- SET PROBLEM -
List each line of the data below that contains the string "play". Case matters.

(Excerpt from a dataset)
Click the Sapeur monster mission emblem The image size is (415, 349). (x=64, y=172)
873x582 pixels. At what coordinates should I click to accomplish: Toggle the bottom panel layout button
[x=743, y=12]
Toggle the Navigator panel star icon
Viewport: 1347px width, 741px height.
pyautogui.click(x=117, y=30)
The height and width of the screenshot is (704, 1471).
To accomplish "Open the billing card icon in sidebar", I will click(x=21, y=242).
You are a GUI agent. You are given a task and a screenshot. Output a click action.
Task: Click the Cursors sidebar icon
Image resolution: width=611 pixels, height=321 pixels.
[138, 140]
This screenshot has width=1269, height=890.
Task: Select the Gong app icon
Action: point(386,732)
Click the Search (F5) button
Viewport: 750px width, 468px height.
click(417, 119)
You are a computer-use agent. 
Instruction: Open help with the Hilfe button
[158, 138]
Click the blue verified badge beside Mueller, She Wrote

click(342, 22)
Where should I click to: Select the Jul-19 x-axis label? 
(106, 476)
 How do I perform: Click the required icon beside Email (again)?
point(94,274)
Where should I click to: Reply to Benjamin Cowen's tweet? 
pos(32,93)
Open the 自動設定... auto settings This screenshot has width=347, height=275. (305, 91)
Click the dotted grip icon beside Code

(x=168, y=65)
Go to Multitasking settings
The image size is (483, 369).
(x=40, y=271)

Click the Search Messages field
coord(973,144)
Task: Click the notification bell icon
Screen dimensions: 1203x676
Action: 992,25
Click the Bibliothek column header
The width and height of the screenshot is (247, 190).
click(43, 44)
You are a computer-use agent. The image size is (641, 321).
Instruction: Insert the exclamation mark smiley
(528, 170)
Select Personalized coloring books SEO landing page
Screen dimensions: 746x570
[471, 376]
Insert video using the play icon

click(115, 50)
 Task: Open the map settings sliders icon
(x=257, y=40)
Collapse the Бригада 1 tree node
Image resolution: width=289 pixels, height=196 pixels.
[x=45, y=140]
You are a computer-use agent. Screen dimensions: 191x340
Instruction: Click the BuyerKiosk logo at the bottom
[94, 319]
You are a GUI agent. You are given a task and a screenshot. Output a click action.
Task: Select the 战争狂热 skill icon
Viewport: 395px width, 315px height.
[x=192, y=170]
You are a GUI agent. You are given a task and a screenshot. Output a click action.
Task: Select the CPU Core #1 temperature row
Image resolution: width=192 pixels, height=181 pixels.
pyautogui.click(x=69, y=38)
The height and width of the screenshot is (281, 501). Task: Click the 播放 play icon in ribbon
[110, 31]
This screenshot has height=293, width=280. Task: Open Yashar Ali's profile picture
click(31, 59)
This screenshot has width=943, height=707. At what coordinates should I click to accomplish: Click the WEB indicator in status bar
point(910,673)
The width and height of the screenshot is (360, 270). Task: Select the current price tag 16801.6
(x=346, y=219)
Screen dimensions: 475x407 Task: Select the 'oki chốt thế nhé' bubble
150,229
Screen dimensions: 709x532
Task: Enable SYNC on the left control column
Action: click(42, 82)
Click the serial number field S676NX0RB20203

- RESULT -
Insert video using the play icon
The height and width of the screenshot is (281, 501). Task: Click the 播放 play icon in ribbon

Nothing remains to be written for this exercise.